J’arrive au recueil de Louis Aragon Les yeux d’Elsa et je me dis que j’aimerais qu’on écrive un jour un poème sur mes yeux :
Tes yeux sont si profonds qu’en me penchant pour boire
J’ai vu tous les soleils y venir s’y mirer
S’y jeter à mourir tous les désespérés
Tes yeux sont si profonds que j’y perds la mémoire
Enfin voici le tour du livre que j’aurais aimé écrire Les âmes brûlés d’Andrew Davidson : “Puis elle a fait face à la mer et elle est entrée tranquillement dans l’océan. L’eau est montée le long de ses jambes, de son dos, a bientôt englouti les ailes tatouées sur sa peau d’albâtre. Elle s’est couchée sur l’onde et a nagé vers l’immensité de la mer, ses cheveux noirs et emmêlés flottant derrière elle comme une traîne.”
J’attrape ensuite Les Hauts de Hurlevents d’Emily Brontë et je reste stupéfaite par la force de ce roman noir et presque métaphysique. Il y a de la passion, de la tempête, de la noirceur dans les âmes et en même temps une grande lumière.

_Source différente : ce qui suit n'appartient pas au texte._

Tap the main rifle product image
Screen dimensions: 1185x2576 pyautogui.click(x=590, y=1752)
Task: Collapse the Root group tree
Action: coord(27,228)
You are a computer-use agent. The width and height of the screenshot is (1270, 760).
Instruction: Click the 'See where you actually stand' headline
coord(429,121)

Et il y a encore tant d’autres livres qui se dressent devant moi comme en bouclier contre la morosité. De La nuit des temps de Barjavel, aux Nourritures Terrestres d’André Gide, en passant par Corps et Biens de Robert Desnos et Bonjour tristesse de Françoise Sagan, le Chasseur Zéro de Pascale Roze, Dracula de Bram Stocker, Expiation de Ian McEwan, Harry Potter de J. K. Rowling, The Eyre Affair de Jasper Fforde, L’amour au temps du choléra de Gabriel Garcia Marquez, Rien ne s’oppose à la nuit de Delphine de Vigan, et il ne faut pas oublier les livres de Jane Austen, Honoré de Balzac, Franz Kafka, Léon Tolstoï, William Shakespeare et William Faulkner, Virginia Woolf, Gustave Flaubert, Ernest Hemingway, Homère, Marcel Proust, Marguerite Duras… pff et la liste est si longue qu’il me faudrait des jours pour tout nommer…

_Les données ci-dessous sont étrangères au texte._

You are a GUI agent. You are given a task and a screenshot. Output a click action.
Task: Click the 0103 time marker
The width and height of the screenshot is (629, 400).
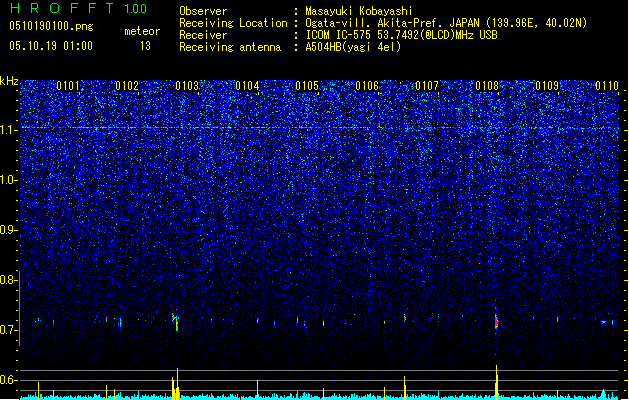coord(187,86)
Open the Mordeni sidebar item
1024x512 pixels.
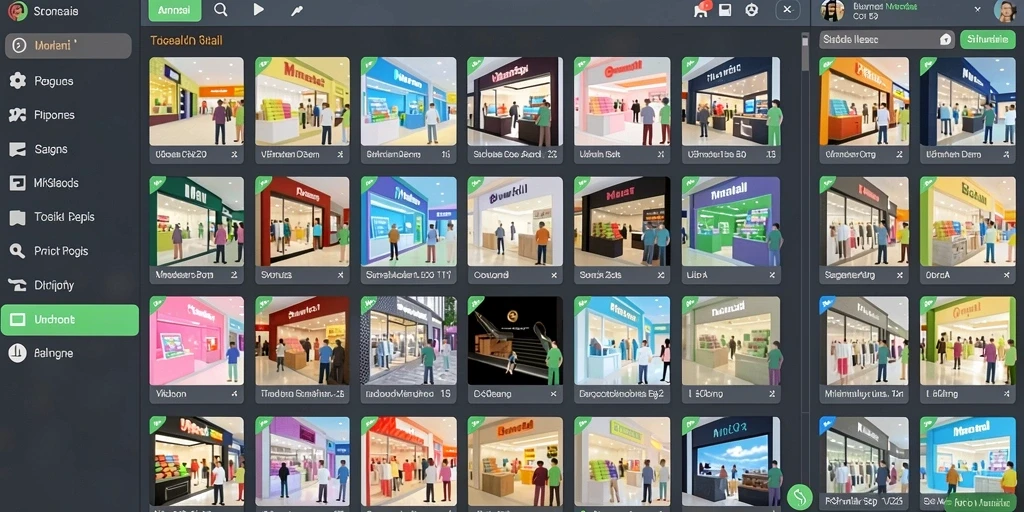coord(69,46)
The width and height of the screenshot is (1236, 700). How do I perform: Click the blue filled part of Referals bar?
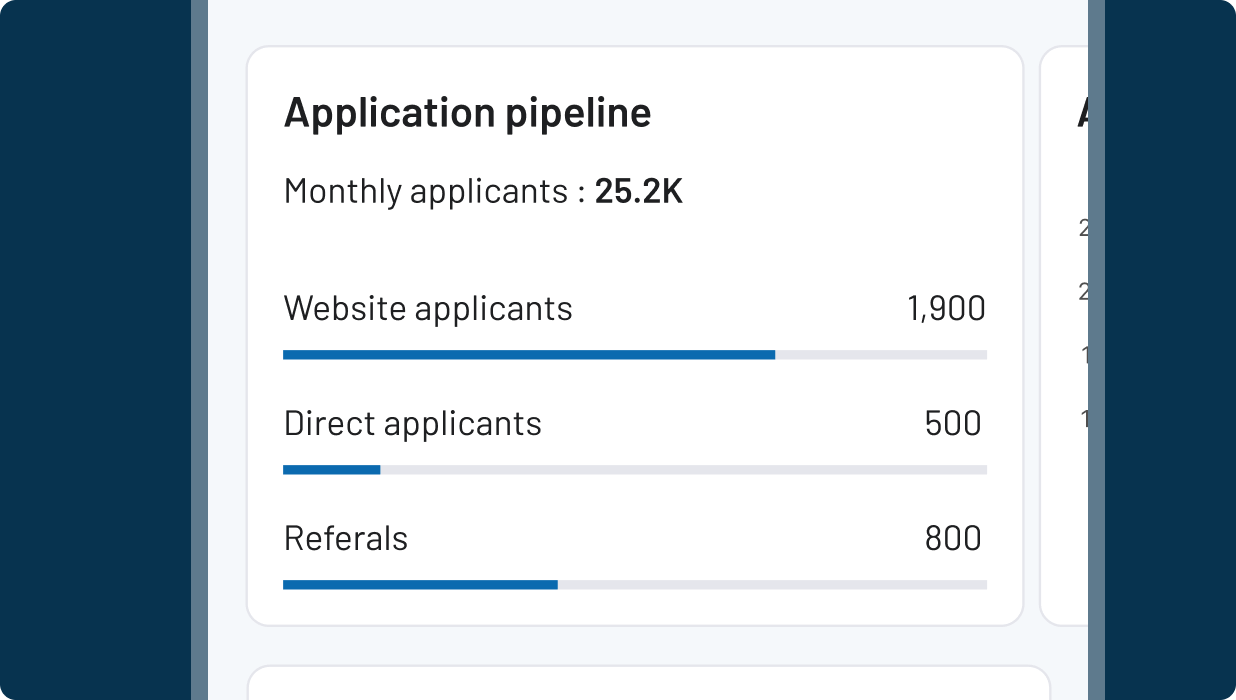click(420, 585)
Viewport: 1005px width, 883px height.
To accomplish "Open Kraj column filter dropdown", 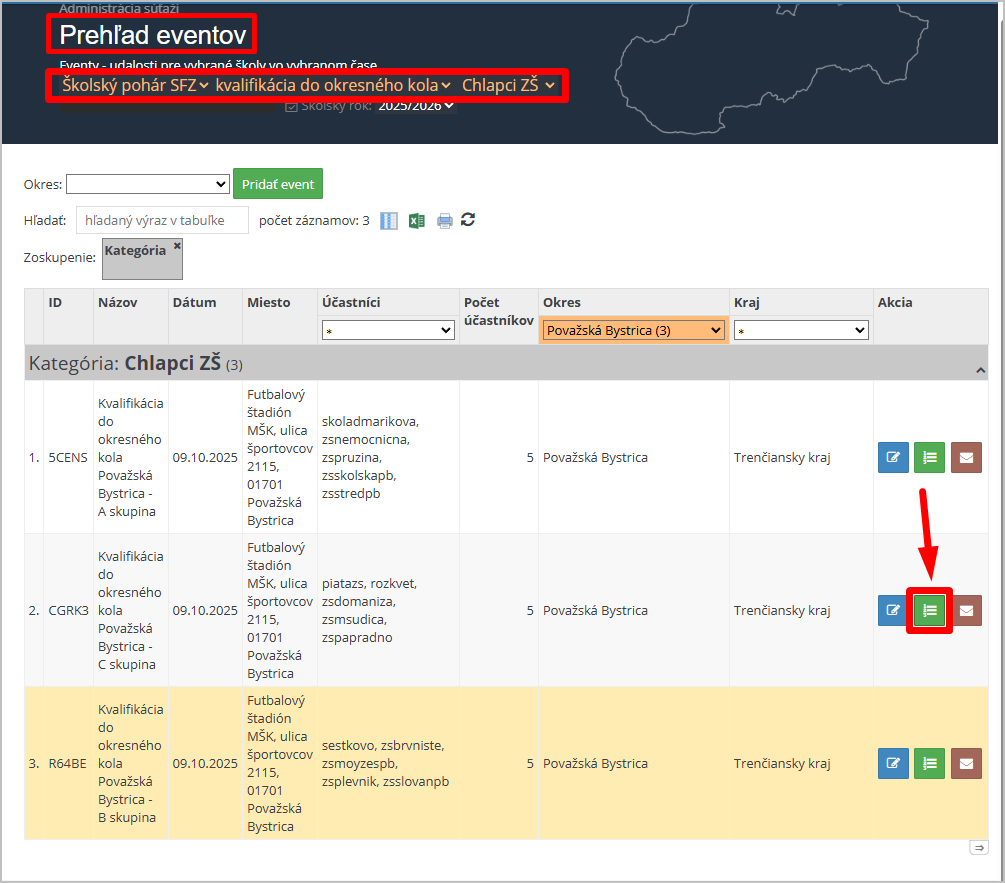I will [x=800, y=330].
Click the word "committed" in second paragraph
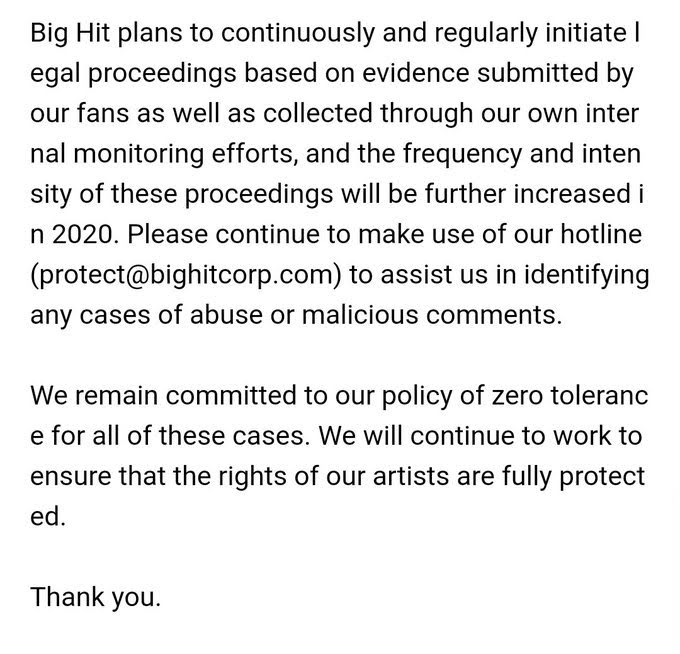Viewport: 680px width, 654px height. pyautogui.click(x=231, y=396)
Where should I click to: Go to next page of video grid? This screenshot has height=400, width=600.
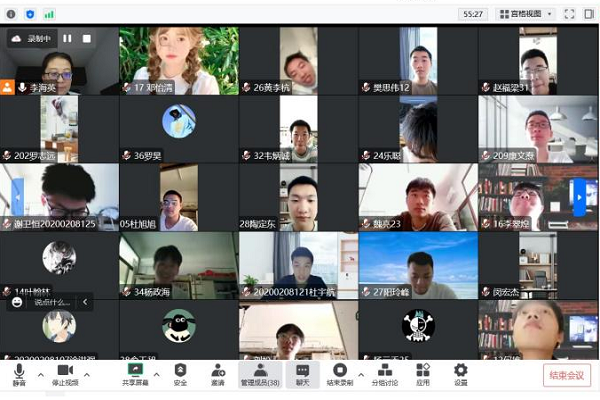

Ah, quand je pense à tout ça, à ce volume colossal de mots et de pensées assemblés pour notre plus grand plaisir et nos plus beaux voyages, je respire mieux.
Il y a de la bonté, de la poésie, du rire, de l’imagination, et surtout du génie dans ce monde.
Il faut juste s’en rappeler pour combattre les ténèbres.